Ces paroles de l’artiste sont devenues, ces derniers temps, une formule dont on se sert pour désigner tout un courant dans la peinture russe – et tout spécialement moscovite, – des années 1880-1890. On peut y classer avant tout le jeune Korovine ; la sensation optimiste et joyeuse de la nature est caractéristique pour les œuvres de Lévitan des années 1880 ; les premières toiles d’Arkhipov et d’Alexeï Stepanov, représentants typiques de l’école de Moscou, portent l’empreinte d’un doux lyrisme. Ces artistes écartaient de propos délibéré tout ce qui était préconçu, toute idée élaborée d’avance, toute façon analytique d’aborder la vie. Le poétique devenait la tendance principale de la peinture moscovite.
Quant à Serov, son programme du « réjouissant » exprimait cette tendance de la façon la plus suivie. Il va de soi qu’on ne saurait jamais expliquer l’apparition des remarquables toiles du jeune Serov uniquement par les tâches générales que s’imposaient les peintres de la nouvelle génération. Pour que ces œuvres parussent, il fallait des conditions absolument particulières. Or, Serov avait quitté l’Académie ; il se sentit libre de toutes entraves, règles et canons. Vivant à l’étranger, il avait connu la beauté impérissable de la peinture des vieux maîtres. Leur ascendant fut passionnant et impérieux.
À force d’étudier la peinture des grands Hollandais, Espagnols, Italiens, Serov eut le goût de créer des œuvres glorifiant la beauté humaine, œuvres toutes imbues d’un blême « savoir- faire », de cette haute maîtrise que les « vieux » possédaient à la perfection, prenaient aux yeux du jeune peintre une importance toujours plus grande. Venise avec sa magnifique architecture et ses canaux féeriques, l’enivra ; il se sentait plein de forces, il était entouré de ses amis et de ceux qui l’aimaient. Et puis, à Odessa en 1885, lorsqu’il avait travaillé à ses Bœufs, une étude en apparence insignifiante, il avait compris à quoi doit aspirer un artiste qui a éprouvé la satisfaction due à l’harmonie obtenue par la corrélation des couleurs.

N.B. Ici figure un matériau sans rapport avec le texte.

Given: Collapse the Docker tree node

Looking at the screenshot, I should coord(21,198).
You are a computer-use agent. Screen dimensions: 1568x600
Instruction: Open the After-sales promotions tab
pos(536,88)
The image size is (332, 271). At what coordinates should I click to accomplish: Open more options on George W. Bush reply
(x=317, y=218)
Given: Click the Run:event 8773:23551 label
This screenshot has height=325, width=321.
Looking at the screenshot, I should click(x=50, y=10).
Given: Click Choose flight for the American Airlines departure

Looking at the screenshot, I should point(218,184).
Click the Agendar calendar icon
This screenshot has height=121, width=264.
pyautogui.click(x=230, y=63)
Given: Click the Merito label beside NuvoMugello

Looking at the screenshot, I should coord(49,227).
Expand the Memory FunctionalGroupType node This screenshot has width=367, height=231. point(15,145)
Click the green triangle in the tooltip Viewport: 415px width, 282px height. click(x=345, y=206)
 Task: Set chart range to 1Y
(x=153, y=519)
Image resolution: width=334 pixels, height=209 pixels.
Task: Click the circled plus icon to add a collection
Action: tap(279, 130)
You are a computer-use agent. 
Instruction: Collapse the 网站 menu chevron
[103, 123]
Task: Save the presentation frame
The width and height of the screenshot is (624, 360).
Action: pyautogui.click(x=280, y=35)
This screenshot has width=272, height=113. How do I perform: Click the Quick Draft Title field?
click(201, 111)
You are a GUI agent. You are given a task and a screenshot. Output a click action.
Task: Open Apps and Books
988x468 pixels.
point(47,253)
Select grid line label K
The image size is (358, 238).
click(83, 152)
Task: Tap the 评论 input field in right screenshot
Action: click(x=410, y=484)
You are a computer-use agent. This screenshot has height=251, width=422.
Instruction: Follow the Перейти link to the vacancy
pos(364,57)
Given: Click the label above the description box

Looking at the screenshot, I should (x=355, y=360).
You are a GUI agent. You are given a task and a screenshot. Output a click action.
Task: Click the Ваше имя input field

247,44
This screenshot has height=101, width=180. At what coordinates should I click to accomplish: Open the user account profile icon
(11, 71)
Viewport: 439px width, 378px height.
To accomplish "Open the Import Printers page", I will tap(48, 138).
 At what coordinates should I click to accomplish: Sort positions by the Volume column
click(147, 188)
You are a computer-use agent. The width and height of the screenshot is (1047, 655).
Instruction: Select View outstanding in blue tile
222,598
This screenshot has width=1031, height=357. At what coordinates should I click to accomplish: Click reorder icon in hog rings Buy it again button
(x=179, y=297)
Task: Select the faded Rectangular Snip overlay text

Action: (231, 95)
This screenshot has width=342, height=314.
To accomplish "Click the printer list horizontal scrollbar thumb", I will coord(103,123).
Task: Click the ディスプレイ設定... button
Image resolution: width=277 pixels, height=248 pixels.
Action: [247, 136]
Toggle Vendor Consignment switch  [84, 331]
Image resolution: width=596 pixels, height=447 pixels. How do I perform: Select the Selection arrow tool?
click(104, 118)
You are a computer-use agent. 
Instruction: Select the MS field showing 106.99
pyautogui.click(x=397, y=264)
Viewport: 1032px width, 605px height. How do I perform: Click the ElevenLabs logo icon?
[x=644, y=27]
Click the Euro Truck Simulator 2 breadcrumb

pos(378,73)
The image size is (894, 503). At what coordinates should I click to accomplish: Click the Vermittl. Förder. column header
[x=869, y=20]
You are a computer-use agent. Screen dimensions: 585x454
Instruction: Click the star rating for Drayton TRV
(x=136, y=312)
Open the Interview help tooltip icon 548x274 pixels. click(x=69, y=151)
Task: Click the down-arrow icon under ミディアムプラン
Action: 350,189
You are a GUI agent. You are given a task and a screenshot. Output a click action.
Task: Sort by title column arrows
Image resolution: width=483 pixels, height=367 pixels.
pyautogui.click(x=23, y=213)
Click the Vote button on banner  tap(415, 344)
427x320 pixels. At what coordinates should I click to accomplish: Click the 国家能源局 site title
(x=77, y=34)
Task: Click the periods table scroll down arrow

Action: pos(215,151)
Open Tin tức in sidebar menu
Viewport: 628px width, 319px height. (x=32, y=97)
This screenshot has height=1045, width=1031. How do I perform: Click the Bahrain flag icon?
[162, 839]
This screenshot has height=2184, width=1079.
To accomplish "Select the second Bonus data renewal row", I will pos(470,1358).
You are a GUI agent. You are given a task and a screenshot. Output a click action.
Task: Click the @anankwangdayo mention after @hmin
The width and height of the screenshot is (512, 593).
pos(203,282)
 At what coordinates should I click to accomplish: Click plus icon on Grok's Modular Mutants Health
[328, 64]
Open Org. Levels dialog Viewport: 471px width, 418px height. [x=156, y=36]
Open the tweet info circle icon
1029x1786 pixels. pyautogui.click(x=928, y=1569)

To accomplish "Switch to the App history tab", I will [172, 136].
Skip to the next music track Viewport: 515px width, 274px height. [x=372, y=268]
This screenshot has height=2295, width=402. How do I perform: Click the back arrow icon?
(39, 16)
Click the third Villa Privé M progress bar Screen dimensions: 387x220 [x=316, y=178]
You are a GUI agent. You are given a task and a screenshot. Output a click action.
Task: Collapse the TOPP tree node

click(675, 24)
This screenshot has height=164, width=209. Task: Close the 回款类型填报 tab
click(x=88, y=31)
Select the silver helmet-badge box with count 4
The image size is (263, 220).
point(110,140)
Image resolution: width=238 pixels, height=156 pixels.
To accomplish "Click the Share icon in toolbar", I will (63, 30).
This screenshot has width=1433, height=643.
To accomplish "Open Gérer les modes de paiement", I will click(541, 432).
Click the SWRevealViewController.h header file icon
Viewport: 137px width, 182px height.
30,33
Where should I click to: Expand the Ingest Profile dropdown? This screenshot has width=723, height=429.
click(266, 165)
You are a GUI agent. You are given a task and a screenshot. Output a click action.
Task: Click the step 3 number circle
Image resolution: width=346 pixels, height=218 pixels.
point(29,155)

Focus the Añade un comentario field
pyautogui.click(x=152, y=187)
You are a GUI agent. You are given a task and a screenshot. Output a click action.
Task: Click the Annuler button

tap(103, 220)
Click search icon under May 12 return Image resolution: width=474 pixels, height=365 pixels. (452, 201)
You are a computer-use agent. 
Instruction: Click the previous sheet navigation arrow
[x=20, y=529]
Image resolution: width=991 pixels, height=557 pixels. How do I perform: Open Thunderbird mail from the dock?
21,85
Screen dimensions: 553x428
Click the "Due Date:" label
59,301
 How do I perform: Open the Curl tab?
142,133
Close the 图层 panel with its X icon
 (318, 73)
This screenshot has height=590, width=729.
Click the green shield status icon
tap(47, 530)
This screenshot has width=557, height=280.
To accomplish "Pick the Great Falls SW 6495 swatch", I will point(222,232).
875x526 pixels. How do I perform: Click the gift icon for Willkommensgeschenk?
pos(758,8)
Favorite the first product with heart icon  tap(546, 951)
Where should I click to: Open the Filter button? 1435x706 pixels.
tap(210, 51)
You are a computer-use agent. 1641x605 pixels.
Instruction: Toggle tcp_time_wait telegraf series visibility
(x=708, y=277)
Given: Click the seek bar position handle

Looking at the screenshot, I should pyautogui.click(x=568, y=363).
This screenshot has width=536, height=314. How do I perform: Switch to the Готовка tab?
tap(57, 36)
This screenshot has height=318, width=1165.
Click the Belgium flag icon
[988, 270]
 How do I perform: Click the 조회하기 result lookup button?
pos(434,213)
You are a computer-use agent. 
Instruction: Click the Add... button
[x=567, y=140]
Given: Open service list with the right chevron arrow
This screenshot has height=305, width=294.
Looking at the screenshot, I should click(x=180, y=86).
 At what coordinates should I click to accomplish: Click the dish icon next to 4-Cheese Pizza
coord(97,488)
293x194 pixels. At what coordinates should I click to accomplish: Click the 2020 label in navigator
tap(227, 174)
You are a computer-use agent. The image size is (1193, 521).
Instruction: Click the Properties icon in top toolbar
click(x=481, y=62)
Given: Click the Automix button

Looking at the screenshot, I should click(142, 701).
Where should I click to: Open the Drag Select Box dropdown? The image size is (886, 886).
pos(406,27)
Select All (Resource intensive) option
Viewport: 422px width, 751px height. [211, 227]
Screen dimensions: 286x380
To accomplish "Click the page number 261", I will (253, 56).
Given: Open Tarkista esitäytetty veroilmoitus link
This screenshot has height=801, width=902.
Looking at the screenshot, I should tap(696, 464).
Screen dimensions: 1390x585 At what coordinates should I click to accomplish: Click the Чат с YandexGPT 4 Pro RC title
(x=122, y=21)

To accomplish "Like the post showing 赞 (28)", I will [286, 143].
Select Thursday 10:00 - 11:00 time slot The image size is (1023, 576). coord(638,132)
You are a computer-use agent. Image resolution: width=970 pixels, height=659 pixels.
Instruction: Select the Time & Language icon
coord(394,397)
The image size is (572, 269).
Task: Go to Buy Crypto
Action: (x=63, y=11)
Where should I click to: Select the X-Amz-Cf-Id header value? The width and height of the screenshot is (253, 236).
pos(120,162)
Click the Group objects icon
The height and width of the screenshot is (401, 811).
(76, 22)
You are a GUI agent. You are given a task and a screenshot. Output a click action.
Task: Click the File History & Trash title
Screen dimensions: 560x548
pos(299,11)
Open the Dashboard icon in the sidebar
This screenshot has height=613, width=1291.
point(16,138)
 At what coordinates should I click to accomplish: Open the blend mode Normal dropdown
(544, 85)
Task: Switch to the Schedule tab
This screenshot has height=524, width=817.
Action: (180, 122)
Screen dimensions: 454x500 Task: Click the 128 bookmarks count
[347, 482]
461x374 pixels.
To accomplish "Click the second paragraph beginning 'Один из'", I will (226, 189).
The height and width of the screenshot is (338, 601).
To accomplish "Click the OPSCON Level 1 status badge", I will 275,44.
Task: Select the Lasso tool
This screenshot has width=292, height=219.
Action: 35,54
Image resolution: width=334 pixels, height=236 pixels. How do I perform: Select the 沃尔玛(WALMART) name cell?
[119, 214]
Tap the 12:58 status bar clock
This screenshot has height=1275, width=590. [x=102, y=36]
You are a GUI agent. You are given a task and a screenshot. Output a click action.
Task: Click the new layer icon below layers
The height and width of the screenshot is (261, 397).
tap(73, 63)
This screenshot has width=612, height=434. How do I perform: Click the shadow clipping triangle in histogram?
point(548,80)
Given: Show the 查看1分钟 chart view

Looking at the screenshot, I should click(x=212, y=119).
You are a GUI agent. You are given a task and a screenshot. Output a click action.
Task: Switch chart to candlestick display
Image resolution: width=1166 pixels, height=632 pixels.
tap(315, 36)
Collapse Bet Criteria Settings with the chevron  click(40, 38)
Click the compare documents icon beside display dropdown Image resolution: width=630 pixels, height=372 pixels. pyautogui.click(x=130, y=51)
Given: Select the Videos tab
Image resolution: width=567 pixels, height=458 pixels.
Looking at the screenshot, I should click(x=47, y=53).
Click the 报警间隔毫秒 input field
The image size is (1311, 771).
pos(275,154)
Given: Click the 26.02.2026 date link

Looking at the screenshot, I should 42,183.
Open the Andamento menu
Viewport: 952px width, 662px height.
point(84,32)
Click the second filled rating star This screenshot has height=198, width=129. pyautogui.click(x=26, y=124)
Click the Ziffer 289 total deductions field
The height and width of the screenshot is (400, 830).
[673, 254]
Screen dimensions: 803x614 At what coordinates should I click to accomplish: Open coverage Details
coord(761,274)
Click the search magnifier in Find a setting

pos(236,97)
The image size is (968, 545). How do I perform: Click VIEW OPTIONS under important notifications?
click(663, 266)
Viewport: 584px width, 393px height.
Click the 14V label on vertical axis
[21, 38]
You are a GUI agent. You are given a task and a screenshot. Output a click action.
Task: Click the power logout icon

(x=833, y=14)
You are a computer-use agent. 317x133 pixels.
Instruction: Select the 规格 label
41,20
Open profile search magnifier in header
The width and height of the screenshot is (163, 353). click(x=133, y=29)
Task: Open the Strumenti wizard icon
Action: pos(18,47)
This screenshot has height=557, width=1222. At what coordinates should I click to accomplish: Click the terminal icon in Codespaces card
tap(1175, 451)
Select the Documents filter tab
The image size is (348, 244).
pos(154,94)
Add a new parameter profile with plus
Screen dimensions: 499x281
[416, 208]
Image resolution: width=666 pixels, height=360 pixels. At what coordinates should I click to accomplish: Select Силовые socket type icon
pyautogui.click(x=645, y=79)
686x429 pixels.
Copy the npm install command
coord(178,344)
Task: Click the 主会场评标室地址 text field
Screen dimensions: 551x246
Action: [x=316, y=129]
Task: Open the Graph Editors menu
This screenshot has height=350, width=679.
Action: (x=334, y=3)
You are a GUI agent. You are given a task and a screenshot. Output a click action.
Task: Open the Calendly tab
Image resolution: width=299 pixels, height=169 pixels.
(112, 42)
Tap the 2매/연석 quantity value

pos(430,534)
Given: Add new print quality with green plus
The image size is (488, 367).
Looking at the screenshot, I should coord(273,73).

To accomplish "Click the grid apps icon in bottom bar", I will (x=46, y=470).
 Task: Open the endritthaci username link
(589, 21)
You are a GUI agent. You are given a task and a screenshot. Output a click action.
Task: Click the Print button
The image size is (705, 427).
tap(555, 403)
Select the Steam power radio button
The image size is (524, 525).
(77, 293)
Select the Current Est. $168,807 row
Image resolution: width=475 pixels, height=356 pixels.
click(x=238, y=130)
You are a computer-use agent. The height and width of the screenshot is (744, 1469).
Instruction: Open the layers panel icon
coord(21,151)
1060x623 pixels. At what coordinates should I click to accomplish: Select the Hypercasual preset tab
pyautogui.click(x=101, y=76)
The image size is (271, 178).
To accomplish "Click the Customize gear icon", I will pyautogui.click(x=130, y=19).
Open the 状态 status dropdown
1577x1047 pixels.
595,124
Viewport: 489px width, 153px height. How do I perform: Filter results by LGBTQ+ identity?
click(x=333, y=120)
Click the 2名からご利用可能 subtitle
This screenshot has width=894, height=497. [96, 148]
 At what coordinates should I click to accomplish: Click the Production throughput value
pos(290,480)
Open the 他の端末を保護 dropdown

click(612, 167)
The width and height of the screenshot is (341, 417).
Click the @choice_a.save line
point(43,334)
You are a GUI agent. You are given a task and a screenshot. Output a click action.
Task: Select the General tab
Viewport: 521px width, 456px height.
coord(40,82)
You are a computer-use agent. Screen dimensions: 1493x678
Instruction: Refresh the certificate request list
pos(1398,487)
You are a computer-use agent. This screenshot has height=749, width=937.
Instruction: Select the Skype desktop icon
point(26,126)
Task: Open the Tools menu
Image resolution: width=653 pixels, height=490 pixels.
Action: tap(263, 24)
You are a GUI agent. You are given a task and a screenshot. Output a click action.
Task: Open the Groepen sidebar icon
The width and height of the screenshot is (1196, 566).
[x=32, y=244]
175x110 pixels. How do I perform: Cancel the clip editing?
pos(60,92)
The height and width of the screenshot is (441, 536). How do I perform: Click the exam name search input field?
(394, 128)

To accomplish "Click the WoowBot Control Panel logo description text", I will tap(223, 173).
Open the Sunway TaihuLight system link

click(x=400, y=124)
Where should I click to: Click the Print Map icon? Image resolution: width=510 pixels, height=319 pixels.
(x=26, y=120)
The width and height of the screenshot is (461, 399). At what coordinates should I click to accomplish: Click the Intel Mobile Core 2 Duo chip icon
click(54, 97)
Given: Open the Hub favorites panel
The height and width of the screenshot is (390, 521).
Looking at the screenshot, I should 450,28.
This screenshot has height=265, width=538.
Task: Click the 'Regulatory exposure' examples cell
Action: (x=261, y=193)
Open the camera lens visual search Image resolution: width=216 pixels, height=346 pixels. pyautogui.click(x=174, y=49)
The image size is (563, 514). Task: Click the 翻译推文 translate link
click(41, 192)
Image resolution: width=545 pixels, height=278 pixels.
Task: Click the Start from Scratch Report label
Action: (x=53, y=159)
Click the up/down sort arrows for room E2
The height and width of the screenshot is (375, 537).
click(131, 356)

L’humeur joyeuse de Serov venait en grande partie de son entourage, des contacts avec des amis, de l’ambiance artistique qui régnait à Abramtsevo, propriété du mécène Savva Mamontov. La magnifique maison, assise dans un endroit des plus pittoresques des environs de Moscou, et qui à la fin du XIXe siècle était un vrai centre de toutes les entreprises et innovations artistiques, était pour Serov comme une maison paternelle. Faisant depuis son enfance de longs séjours chez les Mamontov, c’est là qu’il avait trouvé le lieu où il sut manifester ses dons multiples et peu ordinaires. Ainsi, dans les spectacles d’amateurs, un des divertissements préférés à Abramtsevo, Serov avait magistralement joué des rôles très différents. Son talent de peintre s’y était épanoui, d’une part, sous la surveillance soutenue de ses aînés – Répine, Victor Vasnetsov, Vassili Polenov – et dans de vives discussions avec ceux de son âge – Vroubel, Korovine, Mikhaïl Nesterov – de l’autre. C’est encore là que naquit et s’affermit l’amour du peintre pour la nature de la Russie centrale, pour sa campagne et ses villages.